五年前は、黙っているのがわたしだった。

 セイちゃんの告白を聞いて、わたしは自分も今坂くんを好きだとは言えなかった。けれどセイちゃんはわかっていた。

何度も聞かれたけれど、わたしはその度に「そんなことはない」と否定し続けた。その言葉を口にすればするほど好きだと強く感じていたにも関わらず。

『なんで言わないの?』
『なんでそんなことするの?』
『あたしがそれで喜ぶと思ってるの?』

 そう言ったセイちゃんだから、きっと話せばわかってくれるはずだ。もちろん、あのときのセイちゃんとわたし、今のセイちゃんとわたし、は違う。全く違う。でもそれは立場だけ。本音でぶつかれば、きっと。

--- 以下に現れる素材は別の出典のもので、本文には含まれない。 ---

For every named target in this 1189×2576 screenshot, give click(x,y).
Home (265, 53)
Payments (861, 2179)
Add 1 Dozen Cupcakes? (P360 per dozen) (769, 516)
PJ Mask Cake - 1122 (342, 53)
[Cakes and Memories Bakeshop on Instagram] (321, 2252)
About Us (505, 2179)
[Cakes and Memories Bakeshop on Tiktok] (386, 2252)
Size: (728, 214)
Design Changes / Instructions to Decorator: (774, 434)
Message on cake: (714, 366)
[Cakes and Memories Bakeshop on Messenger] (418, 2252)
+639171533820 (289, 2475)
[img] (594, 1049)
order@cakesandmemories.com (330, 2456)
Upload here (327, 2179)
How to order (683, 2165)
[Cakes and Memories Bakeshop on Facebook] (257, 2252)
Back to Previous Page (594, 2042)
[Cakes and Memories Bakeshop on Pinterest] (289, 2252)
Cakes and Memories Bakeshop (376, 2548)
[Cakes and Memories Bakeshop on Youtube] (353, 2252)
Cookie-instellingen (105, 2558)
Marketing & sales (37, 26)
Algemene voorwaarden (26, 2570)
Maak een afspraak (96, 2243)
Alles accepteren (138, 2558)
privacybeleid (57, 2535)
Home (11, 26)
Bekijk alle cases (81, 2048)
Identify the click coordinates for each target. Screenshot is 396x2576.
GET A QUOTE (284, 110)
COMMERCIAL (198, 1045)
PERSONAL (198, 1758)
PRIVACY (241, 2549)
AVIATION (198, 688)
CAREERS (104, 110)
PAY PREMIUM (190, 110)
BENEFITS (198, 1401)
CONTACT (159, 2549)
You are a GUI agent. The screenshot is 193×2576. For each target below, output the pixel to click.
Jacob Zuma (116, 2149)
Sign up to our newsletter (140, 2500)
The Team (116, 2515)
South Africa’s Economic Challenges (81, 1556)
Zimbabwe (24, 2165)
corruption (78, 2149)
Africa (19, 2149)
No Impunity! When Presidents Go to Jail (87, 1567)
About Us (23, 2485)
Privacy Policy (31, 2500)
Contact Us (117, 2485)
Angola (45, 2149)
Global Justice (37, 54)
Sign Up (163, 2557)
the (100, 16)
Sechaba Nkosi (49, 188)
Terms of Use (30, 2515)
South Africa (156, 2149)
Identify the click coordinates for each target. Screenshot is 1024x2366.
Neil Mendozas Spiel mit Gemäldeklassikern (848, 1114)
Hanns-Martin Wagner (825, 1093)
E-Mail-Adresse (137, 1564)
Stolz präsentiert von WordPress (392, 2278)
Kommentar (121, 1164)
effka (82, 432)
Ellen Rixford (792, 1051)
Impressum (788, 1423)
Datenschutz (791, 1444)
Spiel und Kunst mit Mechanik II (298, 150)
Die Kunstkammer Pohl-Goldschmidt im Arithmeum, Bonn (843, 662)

 変わったじゃないか、いろいろ、些細な事だけれど変化はある。

あのとき、わたしは自分の気持をセイちゃんにひとつも伝えることができなかった。だから今度こそ。今度はそれを、選んで行動に移すんだ。

「ちなー電話終わったー?」
「あ、うん」

 ドアをこんこん、とノックされて振り返ると、化粧を落として薄っぺらい顔になった姉が壁にもたれかかっていた。いつの間にか入っていたらしい。

「あんた、明日デートなの?」

 はい、と手渡すと、目を輝かせている姉に気がついた。「え」と思わずたじろいでしまうと「どんな格好で行くきなの」とまるで取り調べをするかのように問いかける。

ずずい、と近づいてくる顔も、怖い。

 ただ、服装か、と自分のクローゼットを思い返してみるけれどどれも幼いものばかりだった。

今のわたしとは趣味が違うのは仕方ないとはいえ、あの中からデートファッションを選ぶのはなかなか難しそうだ。

 えーっと、と答えに困っていると、姉に腕を掴まれた。

「え? な、なに?」
「お姉ちゃんがコーディネートしてあげる!」

 いや、どんな服装をさせる気なのか。